This one has no reference in G&J, but I think it’s easy enough for me (or a student) to figure out.

**The problem: **Staff Scheduling. This is problem SS20 in the appendix.

**The description: **Given a collection C of m-tuples, each tuple consisting only of 0’s and 1’s, and each tuple having the same amount (k) of 1’s. These represent possible schedules we can give a worker. We’re also given a “requirement” m-tuple consisting of m non-negative integers, and a number N of workers. Can we map each c in C to a non-negative integer (representing the number of workers we assign to that schedule) such that the total number of all integers is N or less, and the requirement tuple is met?

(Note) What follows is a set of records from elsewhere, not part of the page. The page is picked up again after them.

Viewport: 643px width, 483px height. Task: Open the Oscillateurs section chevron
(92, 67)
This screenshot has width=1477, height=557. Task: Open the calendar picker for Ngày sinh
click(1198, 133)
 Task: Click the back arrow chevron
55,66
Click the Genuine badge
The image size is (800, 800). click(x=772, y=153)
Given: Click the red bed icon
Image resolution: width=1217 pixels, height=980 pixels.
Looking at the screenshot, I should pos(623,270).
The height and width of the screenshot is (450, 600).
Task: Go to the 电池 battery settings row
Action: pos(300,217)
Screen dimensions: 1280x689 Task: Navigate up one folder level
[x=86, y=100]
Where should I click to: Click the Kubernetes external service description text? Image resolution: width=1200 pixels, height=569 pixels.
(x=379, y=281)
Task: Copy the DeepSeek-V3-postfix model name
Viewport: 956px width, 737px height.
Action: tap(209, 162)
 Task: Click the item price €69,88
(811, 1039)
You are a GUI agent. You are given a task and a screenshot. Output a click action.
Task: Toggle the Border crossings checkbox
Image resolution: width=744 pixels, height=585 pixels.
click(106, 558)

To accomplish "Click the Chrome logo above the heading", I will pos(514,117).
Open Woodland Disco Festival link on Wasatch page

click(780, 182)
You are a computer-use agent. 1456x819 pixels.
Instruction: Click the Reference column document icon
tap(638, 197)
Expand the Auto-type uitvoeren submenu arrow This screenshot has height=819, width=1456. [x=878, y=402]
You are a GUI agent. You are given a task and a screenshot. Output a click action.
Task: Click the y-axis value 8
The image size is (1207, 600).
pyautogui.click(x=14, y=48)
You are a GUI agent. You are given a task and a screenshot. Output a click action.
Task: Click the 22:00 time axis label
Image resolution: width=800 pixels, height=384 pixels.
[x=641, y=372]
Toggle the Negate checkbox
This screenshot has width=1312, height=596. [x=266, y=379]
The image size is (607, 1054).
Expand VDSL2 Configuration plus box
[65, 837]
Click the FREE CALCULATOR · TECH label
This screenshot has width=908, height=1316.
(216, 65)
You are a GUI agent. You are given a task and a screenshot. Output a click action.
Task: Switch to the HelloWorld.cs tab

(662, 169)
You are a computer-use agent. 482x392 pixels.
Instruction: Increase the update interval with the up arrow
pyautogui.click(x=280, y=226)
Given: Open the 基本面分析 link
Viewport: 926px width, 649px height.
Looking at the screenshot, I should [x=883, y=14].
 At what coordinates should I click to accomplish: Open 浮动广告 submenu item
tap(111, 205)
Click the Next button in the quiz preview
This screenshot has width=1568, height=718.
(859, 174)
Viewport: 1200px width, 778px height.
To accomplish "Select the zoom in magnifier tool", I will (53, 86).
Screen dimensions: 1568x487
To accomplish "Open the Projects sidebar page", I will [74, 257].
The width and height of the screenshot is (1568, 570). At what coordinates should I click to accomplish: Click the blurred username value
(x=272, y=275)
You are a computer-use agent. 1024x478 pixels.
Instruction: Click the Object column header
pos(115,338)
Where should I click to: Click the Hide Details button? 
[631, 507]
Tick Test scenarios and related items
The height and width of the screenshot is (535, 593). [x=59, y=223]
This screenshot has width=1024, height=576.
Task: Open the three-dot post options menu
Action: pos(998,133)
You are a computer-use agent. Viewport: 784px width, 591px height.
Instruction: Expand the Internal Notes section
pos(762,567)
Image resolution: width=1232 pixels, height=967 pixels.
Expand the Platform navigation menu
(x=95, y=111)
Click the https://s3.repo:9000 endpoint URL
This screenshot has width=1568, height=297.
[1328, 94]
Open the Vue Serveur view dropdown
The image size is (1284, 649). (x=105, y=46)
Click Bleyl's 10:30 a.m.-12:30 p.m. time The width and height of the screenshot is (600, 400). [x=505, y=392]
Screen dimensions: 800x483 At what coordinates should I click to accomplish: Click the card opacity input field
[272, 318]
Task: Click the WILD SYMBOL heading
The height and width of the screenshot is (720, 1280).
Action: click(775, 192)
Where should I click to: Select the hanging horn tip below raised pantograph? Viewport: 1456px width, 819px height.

**Example: **I think this is easier to explain with an example. Suppose we had 4-tuples (corresponding to 4 “work periods”) and C is the tuples:

0 | 0 | 1 | 1 |

1 | 1 | 0 | 0 |

1 | 0 | 0 | 1 |

0 | 1 | 1 | 0 |

0 | 1 | 0 | 1 |

Our requirement tuple is:

2 | 1 | 4 | 3 |

Then one possible schedule would be:

- 3 people with the first schedule (0,0,1,1)
- 2 people with the third schedule (1,0,0,1)
- 1 person with the fourth schedule (0,1,1,0)

..for a total of 6 workers. I think that’s the best you can do, since the first and third time periods have no schedules in common, and there is a total requirement of 6 workers for those time periods.

**Reduction:** G&J don’t give a reference, but they do suggest to use X3C. So we’re given a set X of 3q elements, and a collection C of 3-element subsets of X. The set C’ that we’ll build will be a set of “3q-tuples”, one position corresponding to each element in X. There will be one tuple for each triple in C. The tuples will have 1’s in the 3 positions corresponding to the elements in the triple in C, and 0’s everywhere else. The R-tuple will be all 1’s, and N will be equal to q.

The Staff Scheduling instance we’ve built needs to choose q different tuples to be successful, and that set of tuples will correspond to a solution to the original X3C instance.

**Difficulty: **4, assuming I didn’t miss anything. If you’ve previously explained X3C to your students, this would be a good homework problem.